Windows – How to give a program permission to change the system time in windows 7

batch-filewindows

I have a some software which requires that the windows system time be synchronized with a physical atomic clock* before a certain procedure begins.

Right now the user has instructions to modify the time using timedate.cpl before they begin.

I would like to display an hour and minute input box and allow the user to click a button when the times match just as you would do if you were starting a countdown. This makes it easier to extract the time as soon as they click on my button. To achieve this I would like to run a system command like this:

runas /noprofile /user:Administrator "time 12:34"

However, when I test this it asks me for a password.

I would like to know if there some way give my program the just the right to set the time without needing to type a password everytime?

Note:

  • the software is run as the logged in user
  • it must be possible to run the procedure stand-alone (E.g. the pc could be used at a remote location).
  • the user is not part of a windows domain

* Atomic clocks are suitable because the time does not drift much over a long period of time. Precision is not a factor. Until now operators actually write the time on a piece of paper before starting a step.

Best Answer

You don't specify whether these machines are part of an Active Directory domain or not. I'll assume that they are not.

You don't specify what version of Windows you're running. The pre-Vista and post-Vista cataclysm is huge. It's practically an entirely different operating system. You can't just say "Windows" since Windows has changed a lot in its 20+ year history. I'll assume something Vista or above.

In the example you gave above, you are trying to run a program as Administrator, and to do that, you must supply the password for Administrator. There is not a direct equivalent of sudo in Windows. There does not exist a good way to embed Administrator credentials in the script or obfuscate them in some way that does not dangerously risk exposing the password to the standard user.

Anyway, you don't give permissions or access rights to programs. You give permissions to users, who execute programs. These programs execute in the security context of that user. The programs inherit their security privileges from the user who executed them.

You would use either Group Policy or Local Computer Policy (secpol.msc) to delegate this right to a user. Any user (or group of users) you like.

SeSystemtimePrivilege

The technical name of the privilege is the SeSystemtimePrivilege user right.

But wait there's more! Changing the system time is a privileged operation, and a user can cause a lot of havoc with the ability to change the system time, either maliciously or accidentally. Therefore, I do not think at this time you'll be able to change the system time as a standard user.

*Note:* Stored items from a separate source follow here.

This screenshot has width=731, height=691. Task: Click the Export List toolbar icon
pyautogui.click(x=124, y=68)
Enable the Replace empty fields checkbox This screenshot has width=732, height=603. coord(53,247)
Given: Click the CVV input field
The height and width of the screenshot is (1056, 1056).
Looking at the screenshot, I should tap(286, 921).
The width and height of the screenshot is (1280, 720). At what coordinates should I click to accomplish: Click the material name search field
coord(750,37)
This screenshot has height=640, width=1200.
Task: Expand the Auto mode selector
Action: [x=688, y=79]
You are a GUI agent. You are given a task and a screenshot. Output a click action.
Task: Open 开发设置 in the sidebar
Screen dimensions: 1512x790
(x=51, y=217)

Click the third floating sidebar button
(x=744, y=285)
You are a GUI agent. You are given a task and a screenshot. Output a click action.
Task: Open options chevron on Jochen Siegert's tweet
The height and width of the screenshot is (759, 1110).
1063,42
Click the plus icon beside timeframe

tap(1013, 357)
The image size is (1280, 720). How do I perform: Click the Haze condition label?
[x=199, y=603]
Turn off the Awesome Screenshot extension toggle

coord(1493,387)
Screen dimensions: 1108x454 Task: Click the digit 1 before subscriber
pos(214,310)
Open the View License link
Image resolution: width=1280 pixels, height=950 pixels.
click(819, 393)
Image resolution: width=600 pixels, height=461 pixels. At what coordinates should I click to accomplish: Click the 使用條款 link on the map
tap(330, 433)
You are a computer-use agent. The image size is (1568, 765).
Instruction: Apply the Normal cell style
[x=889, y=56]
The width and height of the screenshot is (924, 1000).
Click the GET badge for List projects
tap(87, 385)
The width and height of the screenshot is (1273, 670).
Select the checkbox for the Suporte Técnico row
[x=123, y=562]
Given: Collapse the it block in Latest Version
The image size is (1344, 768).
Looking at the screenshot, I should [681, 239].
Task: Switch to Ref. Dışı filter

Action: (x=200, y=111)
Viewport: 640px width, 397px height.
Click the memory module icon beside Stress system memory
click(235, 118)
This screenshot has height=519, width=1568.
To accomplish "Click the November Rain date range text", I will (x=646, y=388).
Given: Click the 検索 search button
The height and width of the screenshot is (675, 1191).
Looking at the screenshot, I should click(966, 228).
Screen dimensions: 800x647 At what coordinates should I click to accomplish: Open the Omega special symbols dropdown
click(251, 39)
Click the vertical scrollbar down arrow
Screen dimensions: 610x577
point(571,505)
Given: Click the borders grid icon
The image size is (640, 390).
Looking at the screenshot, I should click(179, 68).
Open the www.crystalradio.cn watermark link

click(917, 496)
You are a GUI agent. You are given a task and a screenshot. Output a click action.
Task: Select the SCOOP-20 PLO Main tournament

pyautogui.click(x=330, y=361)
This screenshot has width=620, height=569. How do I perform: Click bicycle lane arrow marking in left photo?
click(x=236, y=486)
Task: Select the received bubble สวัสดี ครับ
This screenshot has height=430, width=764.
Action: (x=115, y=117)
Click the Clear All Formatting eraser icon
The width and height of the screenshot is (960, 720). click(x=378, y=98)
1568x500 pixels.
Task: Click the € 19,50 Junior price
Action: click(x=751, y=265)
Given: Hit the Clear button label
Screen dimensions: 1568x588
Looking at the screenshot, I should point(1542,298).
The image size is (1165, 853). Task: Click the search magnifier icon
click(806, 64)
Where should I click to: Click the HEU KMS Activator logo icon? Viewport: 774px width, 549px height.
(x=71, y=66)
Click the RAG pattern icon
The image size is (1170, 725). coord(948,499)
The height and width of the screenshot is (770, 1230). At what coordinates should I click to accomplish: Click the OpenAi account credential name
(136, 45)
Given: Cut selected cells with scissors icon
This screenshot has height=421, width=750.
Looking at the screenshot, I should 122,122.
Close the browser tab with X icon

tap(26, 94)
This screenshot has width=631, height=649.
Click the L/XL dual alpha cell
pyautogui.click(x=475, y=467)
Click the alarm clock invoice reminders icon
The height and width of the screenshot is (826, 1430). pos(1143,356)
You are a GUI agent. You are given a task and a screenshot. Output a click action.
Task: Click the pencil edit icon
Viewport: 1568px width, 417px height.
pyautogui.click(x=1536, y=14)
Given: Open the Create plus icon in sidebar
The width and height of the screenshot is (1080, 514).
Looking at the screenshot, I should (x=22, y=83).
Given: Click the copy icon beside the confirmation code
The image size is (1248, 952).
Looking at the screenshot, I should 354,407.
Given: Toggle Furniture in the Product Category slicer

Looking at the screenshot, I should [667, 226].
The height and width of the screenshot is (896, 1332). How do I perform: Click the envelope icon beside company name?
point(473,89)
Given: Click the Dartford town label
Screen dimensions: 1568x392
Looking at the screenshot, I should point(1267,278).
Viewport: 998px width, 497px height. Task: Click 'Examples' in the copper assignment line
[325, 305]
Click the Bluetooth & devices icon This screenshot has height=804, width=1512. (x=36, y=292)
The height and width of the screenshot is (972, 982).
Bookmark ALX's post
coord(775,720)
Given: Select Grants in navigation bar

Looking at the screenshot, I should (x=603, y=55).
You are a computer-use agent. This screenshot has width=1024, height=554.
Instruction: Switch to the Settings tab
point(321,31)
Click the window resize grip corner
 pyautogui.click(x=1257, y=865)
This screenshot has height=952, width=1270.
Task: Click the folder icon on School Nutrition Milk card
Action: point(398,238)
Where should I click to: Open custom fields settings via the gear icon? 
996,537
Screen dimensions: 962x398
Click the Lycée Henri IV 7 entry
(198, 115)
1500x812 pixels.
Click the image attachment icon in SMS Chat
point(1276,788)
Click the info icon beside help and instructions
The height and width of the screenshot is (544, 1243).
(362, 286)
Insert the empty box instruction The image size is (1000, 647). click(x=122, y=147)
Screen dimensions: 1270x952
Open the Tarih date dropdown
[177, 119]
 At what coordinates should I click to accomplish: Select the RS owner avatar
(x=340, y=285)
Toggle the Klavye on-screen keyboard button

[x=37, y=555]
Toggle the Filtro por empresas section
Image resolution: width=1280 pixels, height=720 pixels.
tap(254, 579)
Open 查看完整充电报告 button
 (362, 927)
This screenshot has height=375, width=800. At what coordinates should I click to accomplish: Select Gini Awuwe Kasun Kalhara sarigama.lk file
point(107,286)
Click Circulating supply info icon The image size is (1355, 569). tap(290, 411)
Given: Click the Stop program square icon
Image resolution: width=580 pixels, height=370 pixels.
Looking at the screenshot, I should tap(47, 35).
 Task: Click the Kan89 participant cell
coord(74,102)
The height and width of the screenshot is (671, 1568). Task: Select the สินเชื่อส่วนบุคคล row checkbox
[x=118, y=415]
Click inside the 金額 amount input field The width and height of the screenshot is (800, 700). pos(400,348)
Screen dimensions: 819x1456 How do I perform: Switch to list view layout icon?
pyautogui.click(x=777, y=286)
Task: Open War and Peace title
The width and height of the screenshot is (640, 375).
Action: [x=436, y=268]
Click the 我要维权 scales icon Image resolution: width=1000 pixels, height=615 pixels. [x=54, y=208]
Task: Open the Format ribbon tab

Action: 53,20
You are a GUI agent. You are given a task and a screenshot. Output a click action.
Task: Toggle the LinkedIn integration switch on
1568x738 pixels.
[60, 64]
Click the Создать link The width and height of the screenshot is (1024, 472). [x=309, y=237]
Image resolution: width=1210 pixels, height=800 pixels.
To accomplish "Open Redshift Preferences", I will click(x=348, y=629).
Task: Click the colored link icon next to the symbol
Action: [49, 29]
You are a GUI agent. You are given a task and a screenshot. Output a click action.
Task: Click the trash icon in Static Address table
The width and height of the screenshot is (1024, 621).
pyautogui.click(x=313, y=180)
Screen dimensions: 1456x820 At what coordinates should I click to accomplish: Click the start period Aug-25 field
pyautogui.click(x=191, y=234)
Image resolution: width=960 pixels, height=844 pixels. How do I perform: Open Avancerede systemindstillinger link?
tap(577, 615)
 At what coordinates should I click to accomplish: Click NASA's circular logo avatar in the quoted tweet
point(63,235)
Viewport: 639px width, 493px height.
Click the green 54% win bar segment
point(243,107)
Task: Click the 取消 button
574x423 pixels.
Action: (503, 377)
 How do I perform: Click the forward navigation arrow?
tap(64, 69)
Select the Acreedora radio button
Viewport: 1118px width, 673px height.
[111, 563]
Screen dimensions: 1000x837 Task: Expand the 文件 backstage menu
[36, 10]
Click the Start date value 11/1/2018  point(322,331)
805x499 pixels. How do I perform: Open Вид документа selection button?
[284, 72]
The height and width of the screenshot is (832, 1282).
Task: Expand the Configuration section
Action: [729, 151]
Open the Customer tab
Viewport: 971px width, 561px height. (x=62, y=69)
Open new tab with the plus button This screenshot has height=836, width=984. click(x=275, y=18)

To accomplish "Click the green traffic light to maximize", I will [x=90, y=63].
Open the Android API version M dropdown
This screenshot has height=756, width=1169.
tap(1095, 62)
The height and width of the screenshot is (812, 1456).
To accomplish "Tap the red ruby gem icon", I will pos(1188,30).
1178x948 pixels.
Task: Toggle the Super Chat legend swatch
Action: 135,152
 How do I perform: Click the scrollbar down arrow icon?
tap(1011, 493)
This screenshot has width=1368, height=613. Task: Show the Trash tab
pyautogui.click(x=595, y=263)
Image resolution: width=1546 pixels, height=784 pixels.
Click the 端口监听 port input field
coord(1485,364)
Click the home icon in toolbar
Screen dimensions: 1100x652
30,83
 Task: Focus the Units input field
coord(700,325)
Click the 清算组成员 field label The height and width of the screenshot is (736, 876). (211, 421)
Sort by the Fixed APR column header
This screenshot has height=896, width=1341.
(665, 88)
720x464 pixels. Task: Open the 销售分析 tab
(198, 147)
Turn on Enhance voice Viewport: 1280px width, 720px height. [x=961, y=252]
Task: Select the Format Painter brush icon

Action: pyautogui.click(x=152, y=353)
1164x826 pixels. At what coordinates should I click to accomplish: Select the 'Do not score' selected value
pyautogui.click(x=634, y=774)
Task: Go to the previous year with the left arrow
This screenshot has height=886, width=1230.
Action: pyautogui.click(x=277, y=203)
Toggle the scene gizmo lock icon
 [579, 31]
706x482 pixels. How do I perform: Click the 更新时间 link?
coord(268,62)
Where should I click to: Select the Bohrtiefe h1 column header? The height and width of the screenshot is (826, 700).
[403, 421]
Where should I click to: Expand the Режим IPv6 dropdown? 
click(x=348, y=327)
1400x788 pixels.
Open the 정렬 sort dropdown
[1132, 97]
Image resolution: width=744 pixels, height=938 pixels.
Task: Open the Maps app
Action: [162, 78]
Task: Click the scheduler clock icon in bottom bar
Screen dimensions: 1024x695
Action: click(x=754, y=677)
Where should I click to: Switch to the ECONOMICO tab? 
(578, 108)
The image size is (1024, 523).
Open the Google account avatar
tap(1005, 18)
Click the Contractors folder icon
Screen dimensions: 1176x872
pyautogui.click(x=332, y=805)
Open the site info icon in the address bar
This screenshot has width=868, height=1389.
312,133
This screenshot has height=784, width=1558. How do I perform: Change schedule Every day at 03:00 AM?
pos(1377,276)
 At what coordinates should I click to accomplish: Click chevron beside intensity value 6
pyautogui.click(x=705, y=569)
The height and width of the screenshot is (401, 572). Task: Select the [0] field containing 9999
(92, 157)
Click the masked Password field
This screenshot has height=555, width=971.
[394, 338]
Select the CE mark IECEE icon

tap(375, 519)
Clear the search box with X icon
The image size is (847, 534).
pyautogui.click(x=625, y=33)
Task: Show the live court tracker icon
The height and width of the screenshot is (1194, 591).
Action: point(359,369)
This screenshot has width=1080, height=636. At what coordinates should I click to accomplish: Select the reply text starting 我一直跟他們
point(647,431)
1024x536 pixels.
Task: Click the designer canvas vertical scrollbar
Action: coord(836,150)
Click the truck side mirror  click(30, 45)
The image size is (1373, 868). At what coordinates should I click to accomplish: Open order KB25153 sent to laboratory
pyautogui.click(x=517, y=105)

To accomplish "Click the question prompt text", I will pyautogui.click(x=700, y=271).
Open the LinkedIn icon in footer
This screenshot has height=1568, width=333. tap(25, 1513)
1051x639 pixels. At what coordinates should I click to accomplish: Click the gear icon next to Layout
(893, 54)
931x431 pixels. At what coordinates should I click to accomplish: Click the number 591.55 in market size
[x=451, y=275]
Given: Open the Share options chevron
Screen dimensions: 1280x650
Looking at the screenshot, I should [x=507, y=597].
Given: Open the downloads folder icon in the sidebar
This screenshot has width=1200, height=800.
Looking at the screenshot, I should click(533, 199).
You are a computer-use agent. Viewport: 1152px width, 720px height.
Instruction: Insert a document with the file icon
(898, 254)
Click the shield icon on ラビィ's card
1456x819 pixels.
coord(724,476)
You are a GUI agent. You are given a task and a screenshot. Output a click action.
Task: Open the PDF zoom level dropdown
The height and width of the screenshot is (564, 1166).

NTRights.exe -u JoeBlow +r SeSystemtimePrivilege from the 2003 Resource Kit basically does the same thing as adding the user to the "Change the system time" list in secpol.msc, and you'll still get the A required privilege is not held by the client error. Even if you disable UAC, you still get the error. Keep in mind that the security token of a user is only calculated once at logon, so if you make changes that user's security token, they need to log off and back on again for the changes to take effect. But it doesn't matter - still it will not allow you to change the system time without elevating.

At this point, I would consider doing something like writing a Windows service or a scheduled task that ran as Local System that a standard user could interact with in some way that would manipulate the system time. It's pretty apparent that Windows didn't want standard user's screwing around with the system time.